§ **Article**:

---*---

Iguazu Falls: Niagra on Viagra
Trip Start
Sep 13, 2006
1
78
85
Trip End
May 25, 2007
Iguazu Falls is either a 17 hour bus ride or a 90 minute flight from Buenos Aires. It is on the border of Brazil, Argentina and Paraguay. The only reason people come here is to see the falls. With the price gouging going on in the domestic flights we hoped it would be worth the cost to get there.
There are two ways to see the falls: you can stand over them and look down on the Argentina side or you can view them all at once from across the river on the Brazilian side. We thought this would not be an option because we did not have the 100 dollar visa for Brazil before we came.
We were very lucky to arrive at the falls while the rainy season was starting up at the source of the falls in Brazil. This meant that the amount of water coming over the falls was exponentially higher than at other times of the year. Unfortunately the rain was also starting up at the falls which managed to soak us on both days. No matter. The place was spectacular.

---*---

§ **Recorded information**:
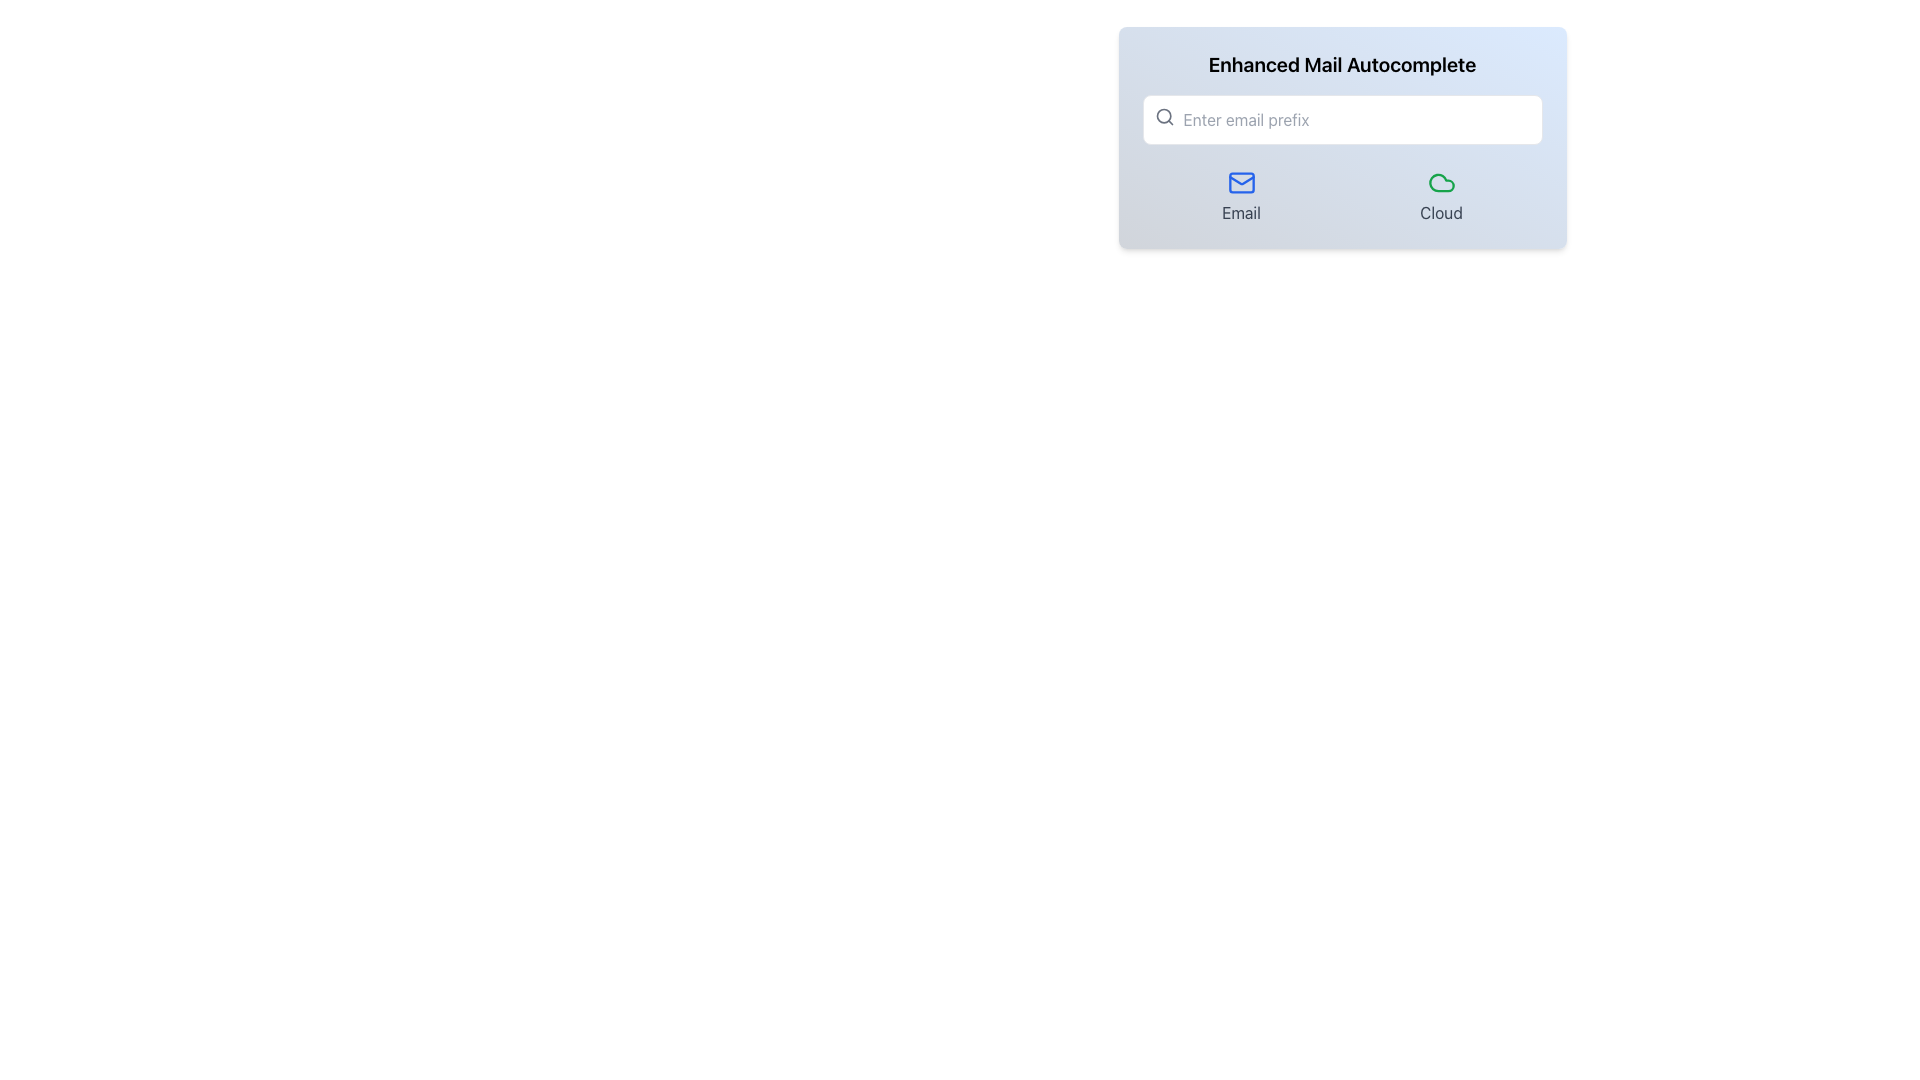  What do you see at coordinates (1441, 212) in the screenshot?
I see `the text label 'Cloud' displayed in gray at the lower part of the panel, which is aligned vertically with a green cloud icon above it` at bounding box center [1441, 212].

---*---

§ **Task 1**: Retype the Iguazu Falls entry word for word, everything from "There are two" down to "place was spectacular.".
§ **Task 2**: Extend the Iguazu Falls entry, starting right after its final sentence.
The data has no connection to the Iguazu Falls entry.

§ **Task response 1**:
There are two ways to see the falls: you can stand over them and look down on the Argentina side or you can view them all at once from across the river on the Brazilian side. We thought this would not be an option because we did not have the 100 dollar visa for Brazil before we came.
We were very lucky to arrive at the falls while the rainy season was starting up at the source of the falls in Brazil. This meant that the amount of water coming over the falls was exponentially higher than at other times of the year. Unfortunately the rain was also starting up at the falls which managed to soak us on both days. No matter. The place was spectacular.

§ **Task response 2**:
We suffered from what one tourist called "Iguazu Syndrome" where we wanted to keep taking photos to try and capture the enormity of the falls. Though our camera's photostich and video function helped, it really can't convey how amazing this place is.
Some side activities were an exciting boat ride up to the falls (Like Patagonia, it was much more reasonably priced than the comparable activities in New Zealand), and a visit on the Brazil side to a bird sanctuary.
The Brazil side did have some great panoramic views but the biggest thrill was on the Argentina side at the lookout point to the Garganta del Diablo (Devils Throat). The walkway goes out to the edge of the waterfall which is the largest in the park. It was totally terrifying. So terrifying, in fact, that Arla saw it immediately turned around and Mom lasted for about two minutes before proclaiming that the whole platform was going to crack off and plunge over the cliff so she headed out as well. Here she is saying "Let's get out of here!" We stayed a bit longer to peek over the edge and totally freak ourselves out.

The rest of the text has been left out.